Supplied entries:
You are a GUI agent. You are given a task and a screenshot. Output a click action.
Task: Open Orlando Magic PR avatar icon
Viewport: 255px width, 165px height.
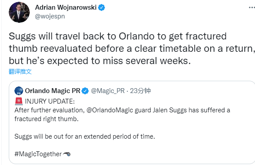click(x=19, y=91)
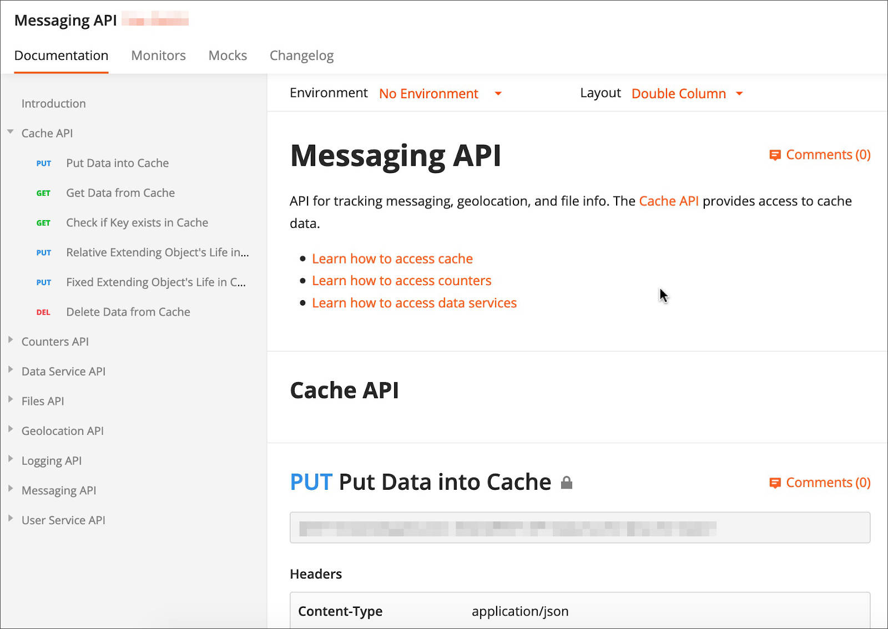This screenshot has width=888, height=629.
Task: Switch to the Monitors tab
Action: tap(158, 55)
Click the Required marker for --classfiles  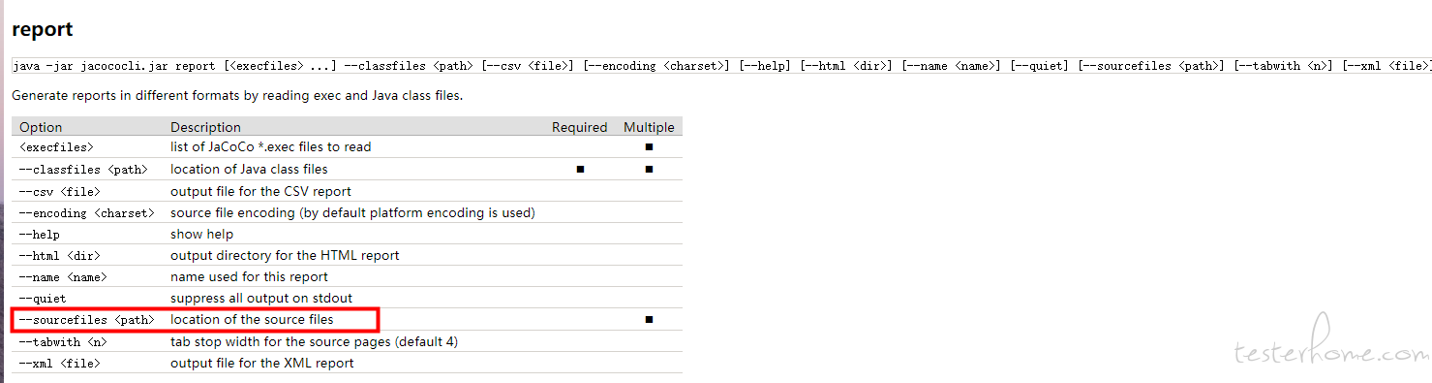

Problem to work on:
Word for word, repeat all of the entries above, leaving out the pictures.

Response:
You are a GUI agent. You are given a task and a screenshot. Output a click action.
Task: Open Orlando Magic PR avatar icon
Viewport: 255px width, 165px height.
click(x=19, y=91)
This screenshot has width=888, height=629.
Task: Switch to the Monitors tab
Action: tap(158, 55)
Click the Required marker for --classfiles  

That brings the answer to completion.